— Materials provided —
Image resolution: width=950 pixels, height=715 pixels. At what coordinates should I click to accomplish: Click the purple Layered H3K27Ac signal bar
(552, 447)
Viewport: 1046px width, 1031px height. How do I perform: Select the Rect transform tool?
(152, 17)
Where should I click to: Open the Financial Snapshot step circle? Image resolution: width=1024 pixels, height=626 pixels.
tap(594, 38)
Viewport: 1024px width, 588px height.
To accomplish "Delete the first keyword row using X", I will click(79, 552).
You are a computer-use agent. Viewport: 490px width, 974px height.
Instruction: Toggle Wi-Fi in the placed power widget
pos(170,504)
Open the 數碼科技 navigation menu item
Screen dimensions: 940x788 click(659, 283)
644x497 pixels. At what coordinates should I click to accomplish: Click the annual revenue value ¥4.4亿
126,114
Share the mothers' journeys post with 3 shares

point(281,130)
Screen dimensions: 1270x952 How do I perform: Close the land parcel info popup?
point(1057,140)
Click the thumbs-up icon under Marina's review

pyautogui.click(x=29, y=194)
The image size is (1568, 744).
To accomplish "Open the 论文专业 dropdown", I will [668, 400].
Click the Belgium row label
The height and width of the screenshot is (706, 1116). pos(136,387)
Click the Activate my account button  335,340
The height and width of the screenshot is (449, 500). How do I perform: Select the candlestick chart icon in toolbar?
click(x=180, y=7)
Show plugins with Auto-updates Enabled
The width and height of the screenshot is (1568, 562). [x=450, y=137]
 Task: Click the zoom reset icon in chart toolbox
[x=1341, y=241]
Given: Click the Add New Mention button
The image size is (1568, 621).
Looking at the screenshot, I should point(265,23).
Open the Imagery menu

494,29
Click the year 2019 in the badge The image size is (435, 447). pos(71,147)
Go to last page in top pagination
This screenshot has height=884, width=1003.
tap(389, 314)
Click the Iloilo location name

— Task objective —
Wherever a line in the records contains the word "will", copy that line.

— Response area —
To accomplish "Delete the first keyword row using X", I will click(79, 552).
To accomplish "Open the 论文专业 dropdown", I will [668, 400].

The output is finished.